▶ Description of the task: Give again, exactly and without pictures, the lines running from the line with "Where should I" to the end of the records below.

▶ Data excerpts:
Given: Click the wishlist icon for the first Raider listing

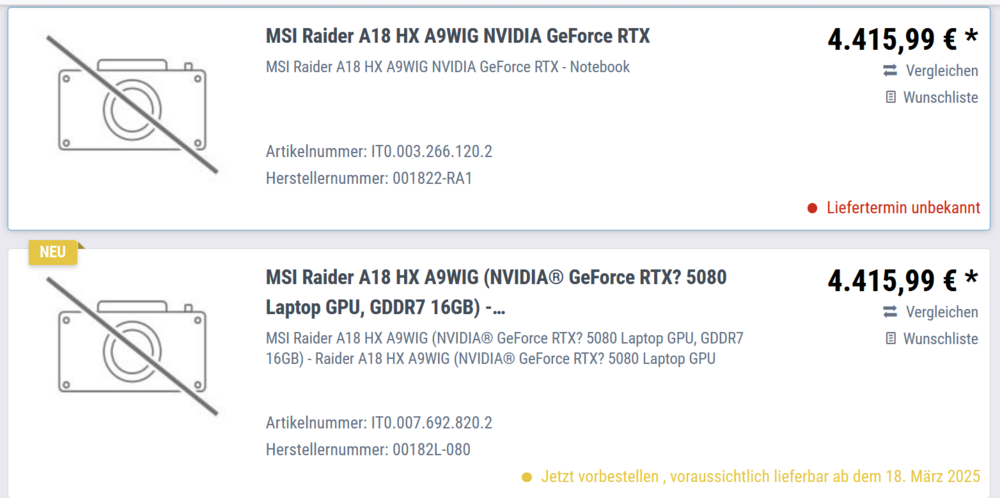Looking at the screenshot, I should pos(890,98).
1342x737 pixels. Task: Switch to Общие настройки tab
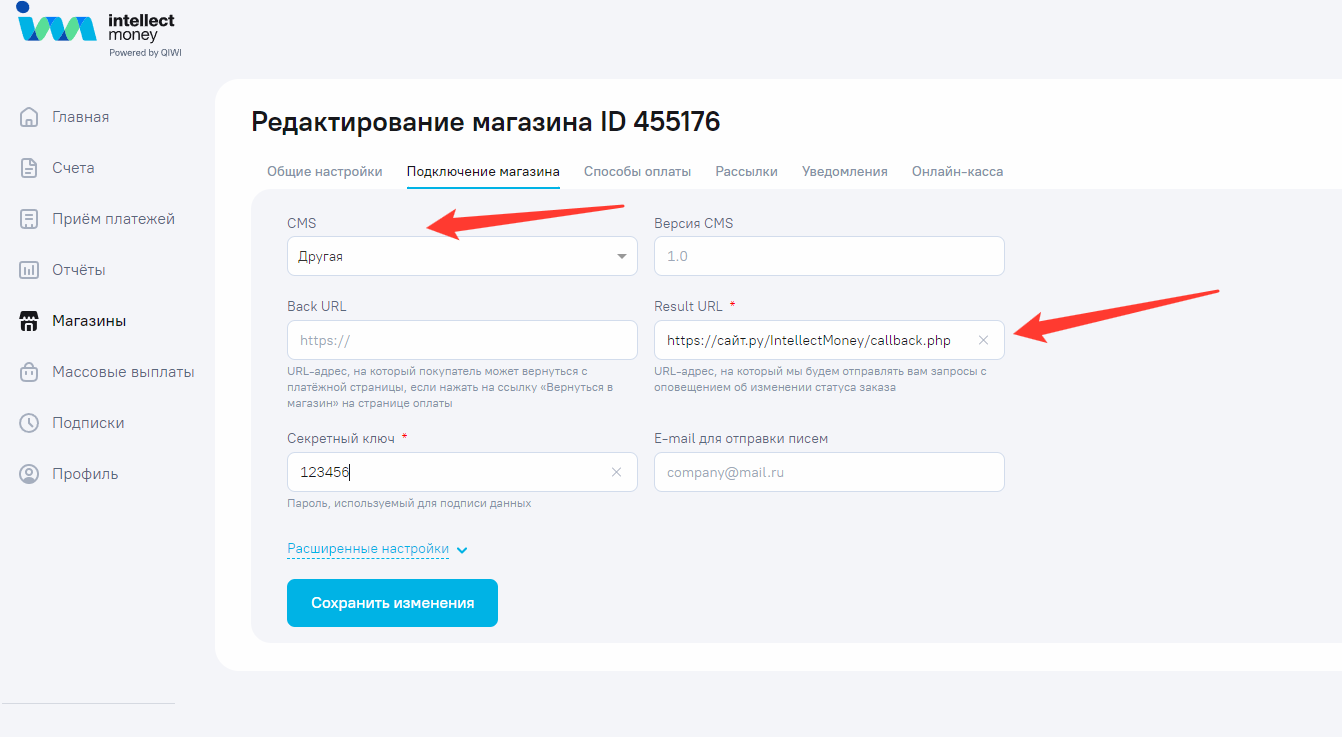coord(324,171)
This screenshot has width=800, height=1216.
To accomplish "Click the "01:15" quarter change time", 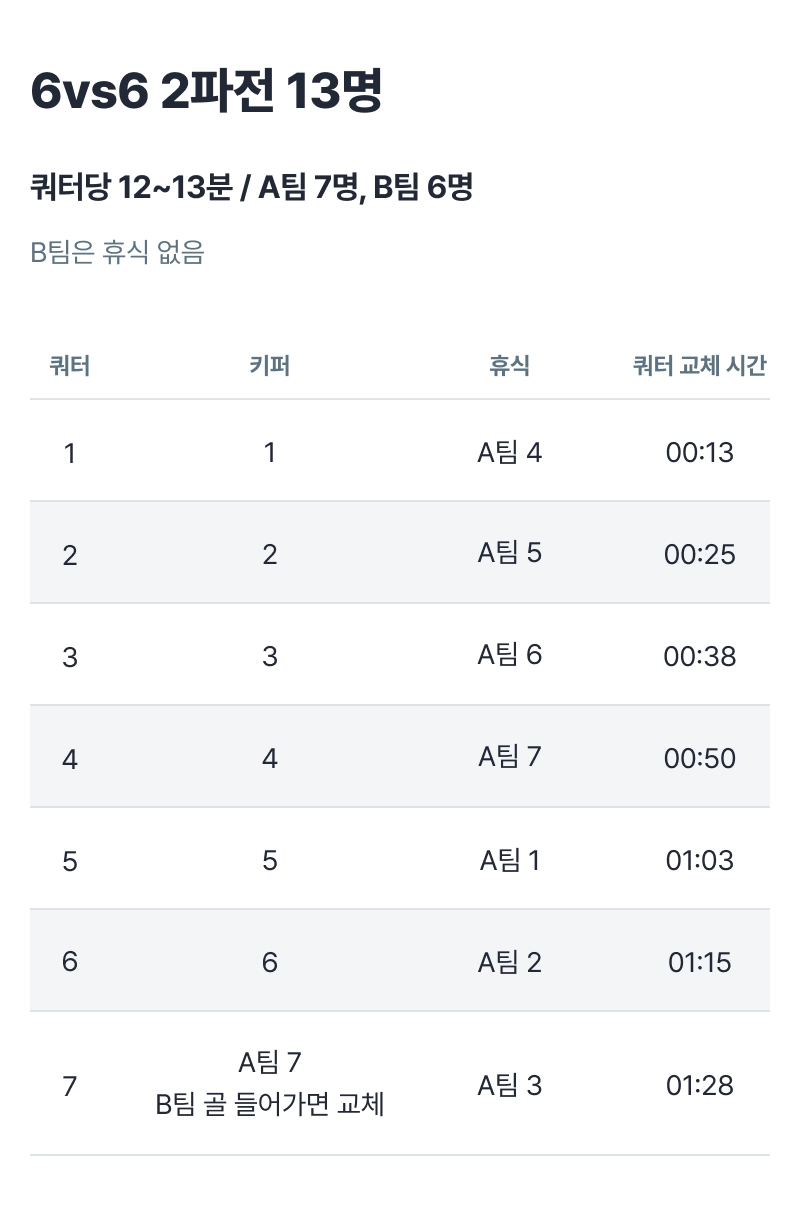I will coord(699,963).
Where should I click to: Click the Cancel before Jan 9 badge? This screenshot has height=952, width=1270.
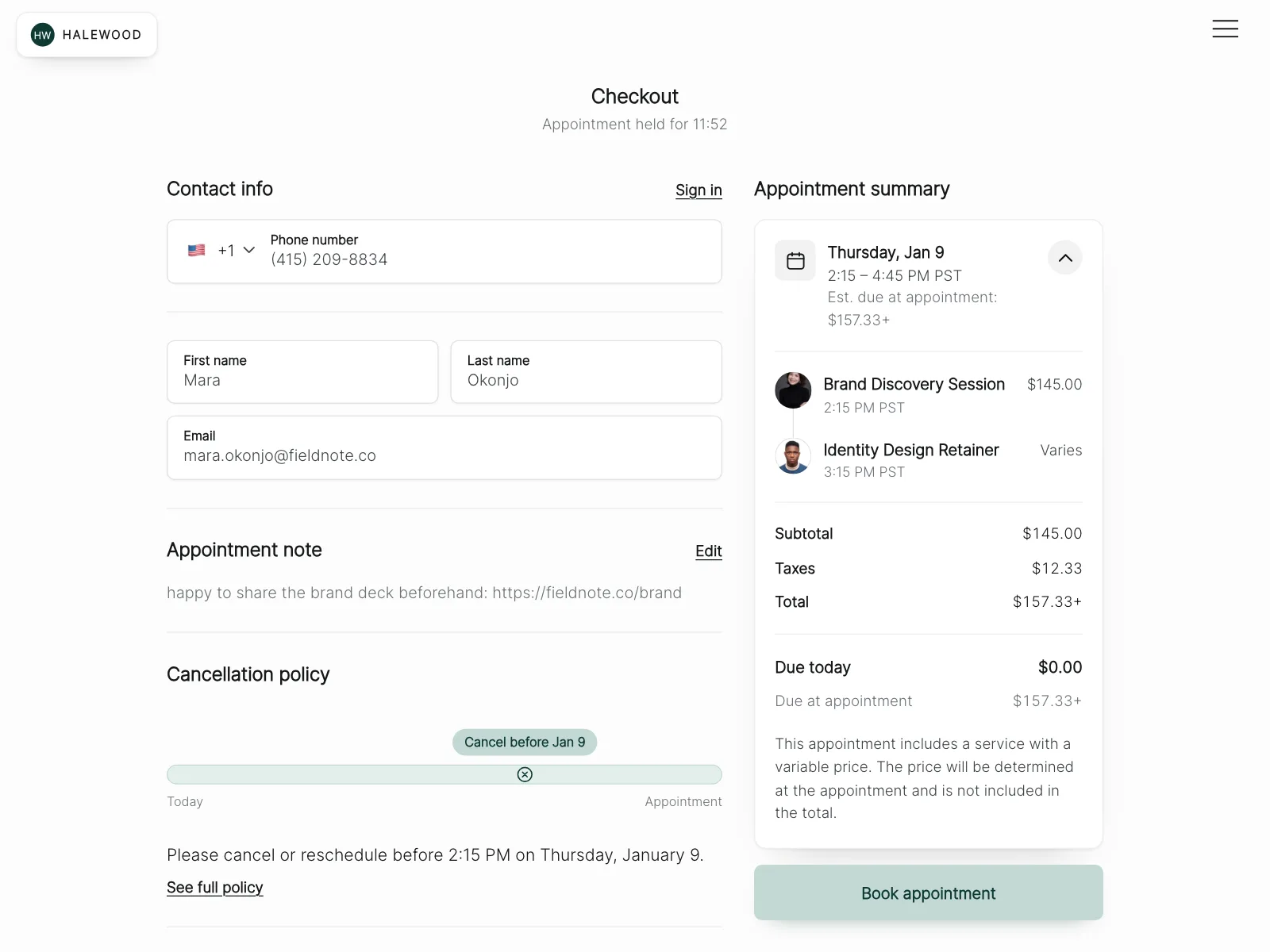[x=525, y=743]
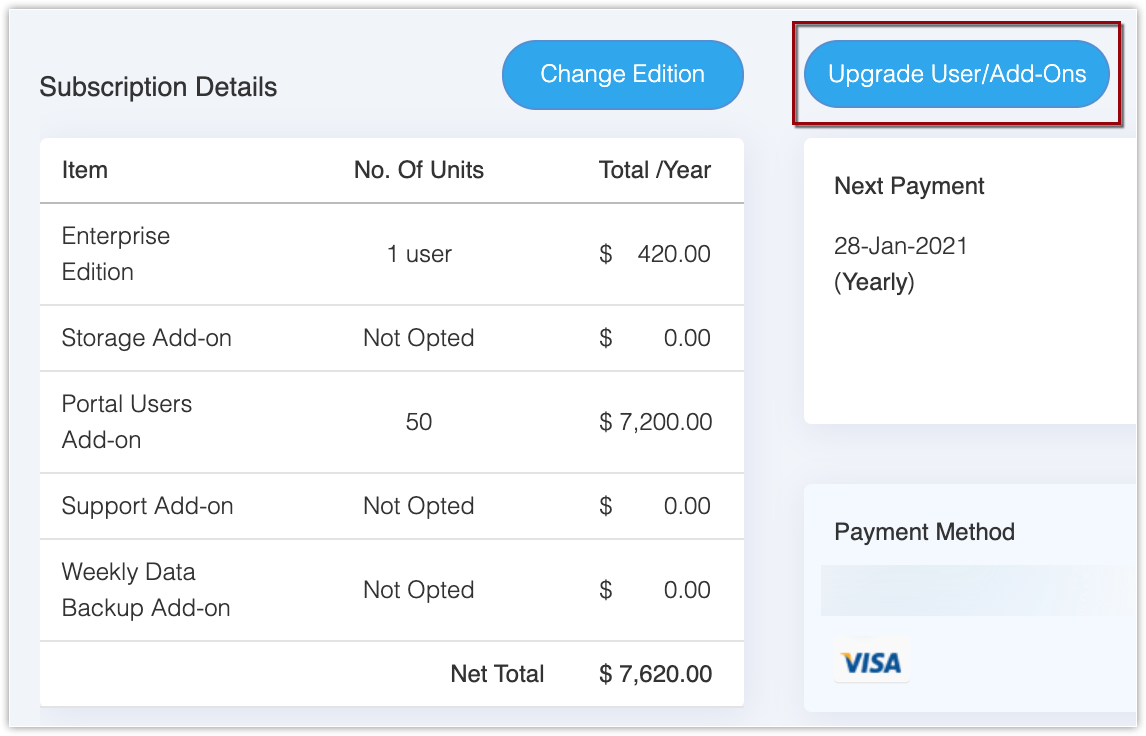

▶ Solution to this task:
Where should I click to: Click the Cancel before Jan 9 badge? This screenshot has height=952, width=1270.
[x=525, y=743]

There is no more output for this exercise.